Oby mengangkat tangannya. “Saya ingin menyampaikan pendapat yang berbeda, kali ini dari sudut pandang materialisme. Pernyataan Riona memang menarik, namun seperti yang dikatakan oleh Epicurus, ‘Segala sesuatu terdiri dari atom dan ruang kosong.’ Realitas tidak bergantung pada persepsi subjektif, melainkan pada entitas fisik yang dapat diamati dan dipahami melalui hukum-hukum alam. Materi adalah dasar dari segala fenomena, termasuk pikiran.”

“Tidak bisa.
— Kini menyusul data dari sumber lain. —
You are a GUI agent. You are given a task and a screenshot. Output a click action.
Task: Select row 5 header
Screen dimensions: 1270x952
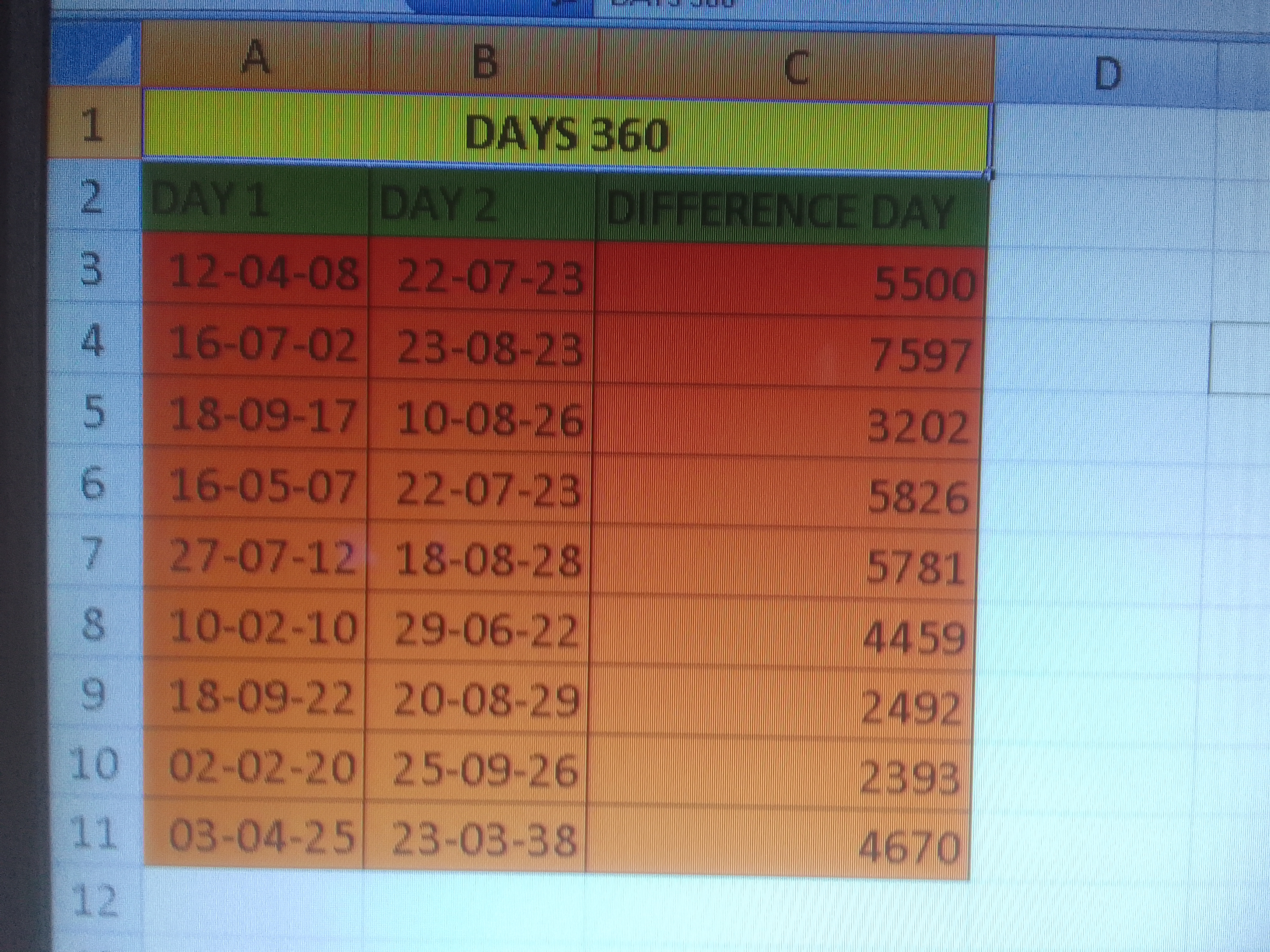point(94,412)
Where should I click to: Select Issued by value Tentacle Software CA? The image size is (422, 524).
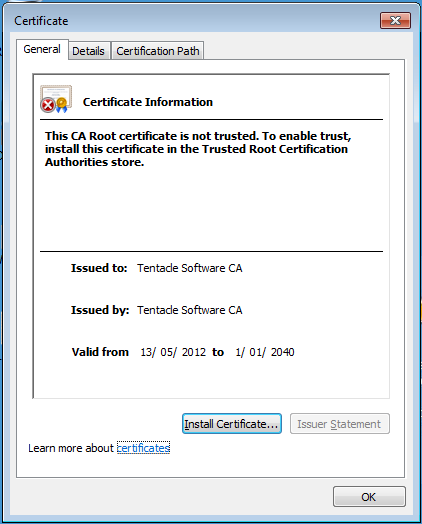pos(189,310)
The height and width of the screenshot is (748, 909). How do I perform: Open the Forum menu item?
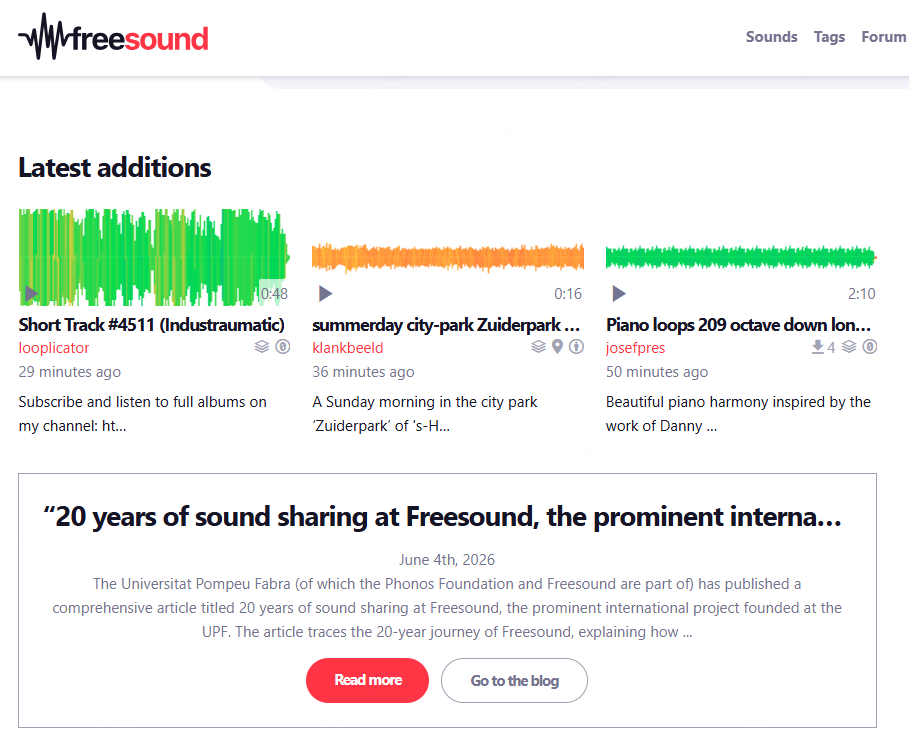pyautogui.click(x=883, y=37)
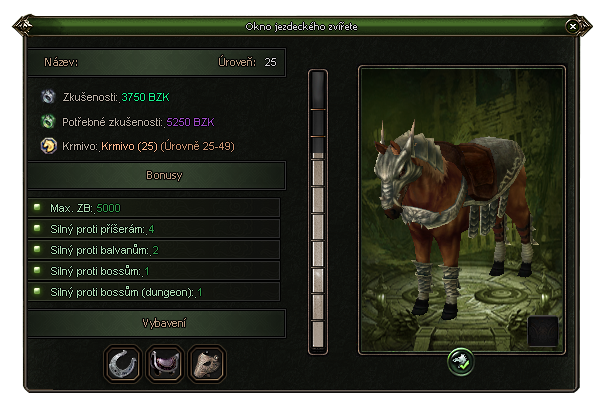Click the green summon mount checkmark icon
Screen dimensions: 603x406
pos(461,361)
Saya tidak sependapat dengan Oby,” tegas Riona, tampak kesal. “Hegel mengembangkan gagasan ini lebih jauh dengan dialektika idealismenya, yang menyatakan bahwa sejarah dan realitas adalah perkembangan progresif dari ‘Roh Absolut.’ Dunia fisik hanyalah manifestasi dari kesadaran kolektif, bukan substansi sejati. Dengan kata lain, materialisme gagal menjelaskan sifat dinamis dari realitas.”

“Tetapi Karl Marx, yang terinspirasi oleh Hegel namun menolak idealisme, menjelaskan bahwa ‘bukan kesadaran manusia yang menentukan keberadaan mereka, tetapi keberadaan sosial mereka yang menentukan kesadaran.’ Struktur ekonomi dan materi adalah yang membentuk ideologi serta budaya, bukan sebaliknya,” balas Oby, tetap bersikeras.

“Namun, bagaimana materialisme dapat menjelaskan pengalaman subjektif dan sifat kesadaran? Seperti yang dikatakan Kant, ‘Dunia noumenal’—realitas di luar persepsi kita—tidak dapat sepenuhnya dijelaskan melalui hukum-hukum fisik. Kesadaran manusia memegang peran penting dalam membentuk realitas,” Riona berusaha menggali celah dalam argumen Oby.

“Kesadaran bukanlah hal yang misterius; dia muncul dari proses biologis,” jawab Oby, tetap teguh dengan pendapatnya. “Seperti yang diungkapkan oleh filsuf materialis modern, otak manusia adalah mesin yang sangat kompleks, dan pikiran adalah hasil dari aktivitas neuron. Kita tidak memerlukan entitas non-material untuk memahami kesadaran.”

“Tetapi Hegel akan berargumen bahwa materialisme reduksionis seperti itu mengabaikan elemen-elemen penting: tujuan dan makna. Jika kita hanya memahami manusia sebagai mesin biologis, bagaimana kita bisa menjelaskan aspirasi, seni, atau moralitas? Semua itu adalah bagian dari perkembangan roh yang tidak dapat direduksi menjadi sekadar materi,” jelas Riona dengan tegas.

“Marx telah memberikan jawaban atas hal itu. Aspirasi, seni, dan moralitas adalah produk dari kondisi material dan struktur sosial. Seni, misalnya, sering kali mencerminkan ketegangan kelas dan ideologi yang ada dalam masyarakat. Pada akhirnya, materi adalah dasar dari segala aktivitas manusia.”

“Namun, pandangan tersebut terperangkap dalam determinisme. Hegel menunjukkan bahwa kesadaran memiliki kapasitas untuk melampaui batas-batas materi dan menciptakan realitas yang baru. Idealisme memberikan ruang bagi kebebasan manusia dan perkembangan spiritual.”

“Kebebasan sejati hanya dapat dipahami dalam kerangka realitas material. Seperti yang dikatakan Marx, ‘Kebebasan adalah kesadaran akan kebutuhan.’ Kita hanya dapat meraih kebebasan ketika kita memahami hukum-hukum material yang mengatur dunia kita dan bertindak sesuai dengan pemahaman itu.”

Dosen tertawa mendengar perdebatan dua mahasiswanya. “Perdebatan kalian berdua sangat menarik. Idealisme menekankan pentingnya kesadaran dan makna spiritual, sementara materialisme menyoroti realitas materi sebagai dasar segala sesuatu. Bagaimana menurut Anda semua? Apakah realitas lebih didasarkan pada pikiran atau materi?”

Semua memberikan jawaban yang berbeda-beda. Dalam banyak hal, ideologi yang dimiliki Riona dan Oby sering kali bertentangan. Keduanya memiliki cara berpikir yang sangat berbeda. Hingga suatu ketika, muncul sebuah pertanyaan teologis yang sangat legendaris.

Riona dan Oby sedang duduk di sebuah taman, mengerjakan tugas kelompok mereka. Tiba-tiba, Oby membuka diskusi. "Konsep ketuhanan bisa dipandang sebagai jawaban atas pertanyaan mendasar: Mengapa alam semesta ada? Segala sesuatu pasti memiliki asal-usul, dan alam semesta ini harus memiliki penyebab utama yang menjadi dasar dari keberadaannya. Misalnya, keteraturan yang kita temui dalam hukum-hukum alam menunjukkan bahwa ada sesuatu yang 'mengatur' struktur realitas ini."